→ The problem:
In the records below, begin at the line containing "Task: Open 世界杯小组赛 J组第1轮 match details" and end at the line containing "This screenshot has width=720, height=689."; quote every line in that span exactly, including both boundary lines, and no others.

→ Supplied material:

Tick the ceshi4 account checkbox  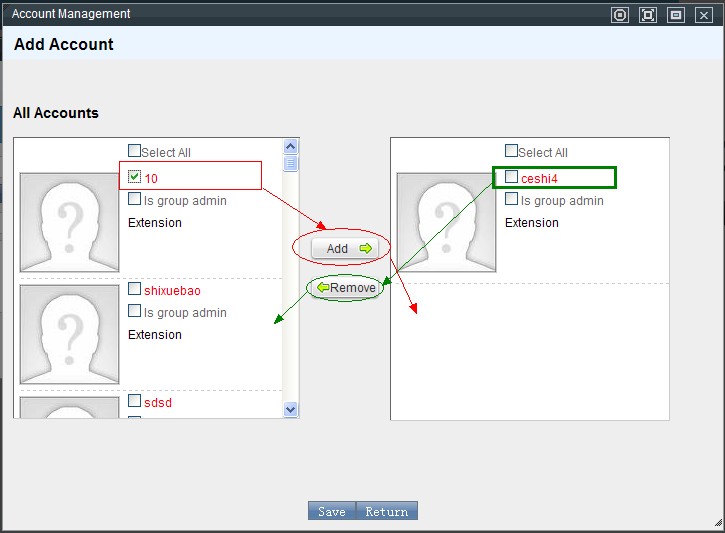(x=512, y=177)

* * *

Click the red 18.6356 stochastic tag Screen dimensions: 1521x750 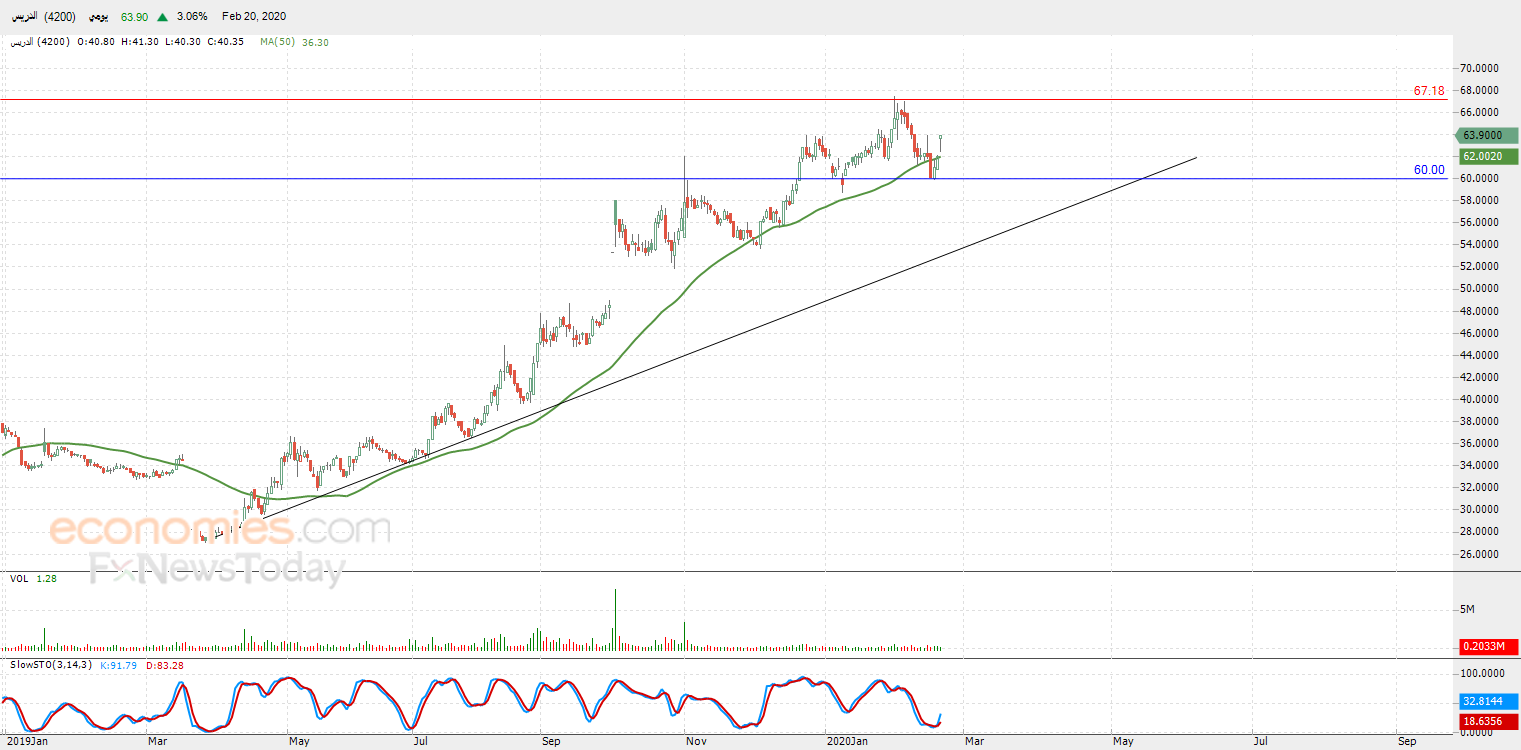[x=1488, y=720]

==

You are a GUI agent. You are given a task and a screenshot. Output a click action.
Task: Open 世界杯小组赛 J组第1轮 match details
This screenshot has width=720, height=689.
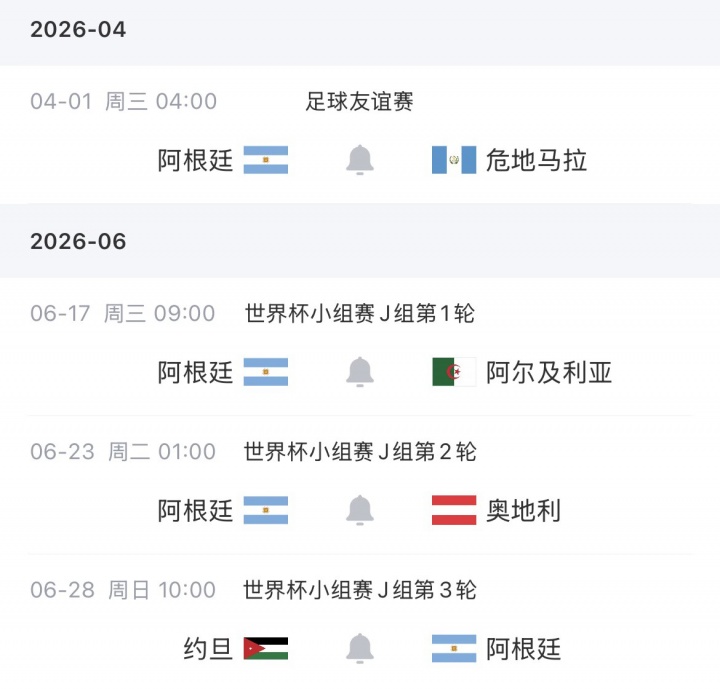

→ Answer to this problem:
Task: Open 世界杯小组赛 J组第1轮 match details
This screenshot has width=720, height=689.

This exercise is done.